A single number is the answer here: the count of lines in the data below that include the word "vertical".

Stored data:
══════════════════════════════

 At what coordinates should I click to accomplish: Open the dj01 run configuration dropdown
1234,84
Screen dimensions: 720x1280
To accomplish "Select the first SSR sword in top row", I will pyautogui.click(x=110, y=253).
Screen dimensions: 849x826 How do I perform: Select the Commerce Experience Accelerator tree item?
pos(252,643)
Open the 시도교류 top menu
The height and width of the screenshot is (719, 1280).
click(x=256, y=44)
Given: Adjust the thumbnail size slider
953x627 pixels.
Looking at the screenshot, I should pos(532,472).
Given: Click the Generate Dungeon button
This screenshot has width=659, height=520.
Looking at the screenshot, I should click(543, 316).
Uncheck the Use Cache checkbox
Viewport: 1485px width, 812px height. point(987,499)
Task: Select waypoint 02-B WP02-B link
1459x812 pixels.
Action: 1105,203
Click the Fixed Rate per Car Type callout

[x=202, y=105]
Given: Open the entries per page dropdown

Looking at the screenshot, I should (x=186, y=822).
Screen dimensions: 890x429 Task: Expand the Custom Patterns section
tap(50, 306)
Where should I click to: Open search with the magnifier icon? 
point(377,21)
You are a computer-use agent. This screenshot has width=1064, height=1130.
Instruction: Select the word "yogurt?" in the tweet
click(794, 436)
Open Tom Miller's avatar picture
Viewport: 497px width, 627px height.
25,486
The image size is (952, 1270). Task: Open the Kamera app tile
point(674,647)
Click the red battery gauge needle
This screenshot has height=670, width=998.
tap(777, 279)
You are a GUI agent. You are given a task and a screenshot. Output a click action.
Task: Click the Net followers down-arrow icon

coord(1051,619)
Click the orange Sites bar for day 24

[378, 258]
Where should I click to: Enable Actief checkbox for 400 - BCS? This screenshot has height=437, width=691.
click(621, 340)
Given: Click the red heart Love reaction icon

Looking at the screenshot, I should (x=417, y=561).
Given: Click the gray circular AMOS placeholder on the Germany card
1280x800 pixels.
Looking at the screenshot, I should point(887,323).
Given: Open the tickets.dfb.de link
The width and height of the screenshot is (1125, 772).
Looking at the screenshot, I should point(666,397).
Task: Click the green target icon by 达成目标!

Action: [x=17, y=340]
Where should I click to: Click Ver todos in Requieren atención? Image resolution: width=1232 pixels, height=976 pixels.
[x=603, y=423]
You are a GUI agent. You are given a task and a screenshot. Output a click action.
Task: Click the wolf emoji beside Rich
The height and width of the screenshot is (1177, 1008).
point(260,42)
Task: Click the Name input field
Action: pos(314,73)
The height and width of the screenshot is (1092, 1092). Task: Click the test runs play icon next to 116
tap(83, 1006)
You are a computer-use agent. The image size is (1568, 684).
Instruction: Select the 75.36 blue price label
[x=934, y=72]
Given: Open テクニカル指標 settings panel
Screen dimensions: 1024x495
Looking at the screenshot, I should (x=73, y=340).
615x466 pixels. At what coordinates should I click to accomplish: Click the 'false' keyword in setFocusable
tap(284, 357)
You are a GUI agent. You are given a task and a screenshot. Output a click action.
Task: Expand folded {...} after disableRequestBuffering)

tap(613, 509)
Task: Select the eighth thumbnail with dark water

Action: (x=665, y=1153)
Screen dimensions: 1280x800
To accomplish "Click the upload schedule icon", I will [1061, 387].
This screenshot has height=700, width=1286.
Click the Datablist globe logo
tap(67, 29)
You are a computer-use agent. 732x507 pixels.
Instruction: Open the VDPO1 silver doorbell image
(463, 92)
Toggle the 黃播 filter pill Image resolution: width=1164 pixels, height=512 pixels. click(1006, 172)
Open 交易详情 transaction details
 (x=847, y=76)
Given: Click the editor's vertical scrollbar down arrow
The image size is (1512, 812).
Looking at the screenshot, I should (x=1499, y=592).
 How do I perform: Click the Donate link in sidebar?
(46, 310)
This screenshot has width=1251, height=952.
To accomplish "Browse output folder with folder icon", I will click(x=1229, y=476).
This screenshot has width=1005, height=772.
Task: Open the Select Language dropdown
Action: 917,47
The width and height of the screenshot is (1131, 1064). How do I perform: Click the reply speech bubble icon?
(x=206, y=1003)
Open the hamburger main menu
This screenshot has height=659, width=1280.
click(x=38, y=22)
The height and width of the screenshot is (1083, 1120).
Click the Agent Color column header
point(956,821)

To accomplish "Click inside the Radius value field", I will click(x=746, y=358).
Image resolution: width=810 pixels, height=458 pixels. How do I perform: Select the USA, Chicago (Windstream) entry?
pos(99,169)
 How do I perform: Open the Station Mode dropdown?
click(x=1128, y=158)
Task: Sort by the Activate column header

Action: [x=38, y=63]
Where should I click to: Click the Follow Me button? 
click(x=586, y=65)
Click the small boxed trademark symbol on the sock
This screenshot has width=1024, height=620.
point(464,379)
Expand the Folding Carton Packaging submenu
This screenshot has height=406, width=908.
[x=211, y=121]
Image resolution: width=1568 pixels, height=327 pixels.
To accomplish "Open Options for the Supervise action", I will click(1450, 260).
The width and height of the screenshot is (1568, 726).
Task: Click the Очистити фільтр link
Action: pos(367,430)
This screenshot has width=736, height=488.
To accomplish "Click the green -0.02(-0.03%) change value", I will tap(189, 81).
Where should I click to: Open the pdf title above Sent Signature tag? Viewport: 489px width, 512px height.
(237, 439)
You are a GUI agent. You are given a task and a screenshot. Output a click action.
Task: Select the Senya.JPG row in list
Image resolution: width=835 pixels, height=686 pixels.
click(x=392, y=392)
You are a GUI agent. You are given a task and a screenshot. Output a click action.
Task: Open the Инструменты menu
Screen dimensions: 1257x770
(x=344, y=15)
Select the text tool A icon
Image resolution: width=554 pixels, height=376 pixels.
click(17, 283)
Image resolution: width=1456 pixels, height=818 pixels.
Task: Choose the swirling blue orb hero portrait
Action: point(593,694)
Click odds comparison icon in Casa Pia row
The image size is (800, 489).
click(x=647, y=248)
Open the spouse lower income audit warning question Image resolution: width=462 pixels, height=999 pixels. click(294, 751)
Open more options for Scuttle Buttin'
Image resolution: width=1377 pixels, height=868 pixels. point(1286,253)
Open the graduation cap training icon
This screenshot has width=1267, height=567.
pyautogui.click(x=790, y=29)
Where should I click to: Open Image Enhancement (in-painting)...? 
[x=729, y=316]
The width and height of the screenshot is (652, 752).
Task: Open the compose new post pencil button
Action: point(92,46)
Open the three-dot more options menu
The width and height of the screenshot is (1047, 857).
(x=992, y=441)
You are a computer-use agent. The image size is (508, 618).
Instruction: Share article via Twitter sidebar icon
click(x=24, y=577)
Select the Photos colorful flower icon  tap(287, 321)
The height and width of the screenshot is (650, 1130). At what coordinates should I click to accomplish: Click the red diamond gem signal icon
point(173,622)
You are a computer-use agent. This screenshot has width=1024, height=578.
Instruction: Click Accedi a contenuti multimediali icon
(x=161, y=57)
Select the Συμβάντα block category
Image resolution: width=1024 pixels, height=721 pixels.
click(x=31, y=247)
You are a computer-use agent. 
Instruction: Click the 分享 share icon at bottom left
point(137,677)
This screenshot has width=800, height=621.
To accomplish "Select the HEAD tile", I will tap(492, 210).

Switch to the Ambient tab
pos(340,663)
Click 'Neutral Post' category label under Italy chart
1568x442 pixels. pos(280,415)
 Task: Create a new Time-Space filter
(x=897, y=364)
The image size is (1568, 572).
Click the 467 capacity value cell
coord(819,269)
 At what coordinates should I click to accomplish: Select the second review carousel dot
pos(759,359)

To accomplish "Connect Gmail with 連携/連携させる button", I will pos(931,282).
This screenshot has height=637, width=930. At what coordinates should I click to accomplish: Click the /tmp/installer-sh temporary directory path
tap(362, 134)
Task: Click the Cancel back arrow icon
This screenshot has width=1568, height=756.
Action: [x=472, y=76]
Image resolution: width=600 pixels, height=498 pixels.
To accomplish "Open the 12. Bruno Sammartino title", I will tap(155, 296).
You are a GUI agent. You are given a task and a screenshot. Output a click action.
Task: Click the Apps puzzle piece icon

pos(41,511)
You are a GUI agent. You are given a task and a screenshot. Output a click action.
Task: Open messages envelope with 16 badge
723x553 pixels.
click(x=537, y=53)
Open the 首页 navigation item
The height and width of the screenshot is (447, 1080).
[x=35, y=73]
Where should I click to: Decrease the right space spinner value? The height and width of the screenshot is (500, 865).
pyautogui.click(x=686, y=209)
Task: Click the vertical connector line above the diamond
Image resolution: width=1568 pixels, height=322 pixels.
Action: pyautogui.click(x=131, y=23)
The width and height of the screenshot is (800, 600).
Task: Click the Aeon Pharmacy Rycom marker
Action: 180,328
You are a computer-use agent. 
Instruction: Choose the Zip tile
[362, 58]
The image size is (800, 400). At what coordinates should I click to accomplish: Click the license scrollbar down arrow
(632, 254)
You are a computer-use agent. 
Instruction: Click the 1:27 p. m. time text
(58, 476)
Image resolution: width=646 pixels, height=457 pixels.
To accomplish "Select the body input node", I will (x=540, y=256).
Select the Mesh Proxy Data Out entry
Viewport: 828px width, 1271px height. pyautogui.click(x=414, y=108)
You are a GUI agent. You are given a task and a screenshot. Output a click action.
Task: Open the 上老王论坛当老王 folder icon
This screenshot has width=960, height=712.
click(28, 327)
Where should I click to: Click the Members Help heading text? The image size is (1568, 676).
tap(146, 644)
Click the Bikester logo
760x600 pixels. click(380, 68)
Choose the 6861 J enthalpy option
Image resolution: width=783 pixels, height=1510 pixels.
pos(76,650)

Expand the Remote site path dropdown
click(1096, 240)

══════════════════════════════

- _Written response_
2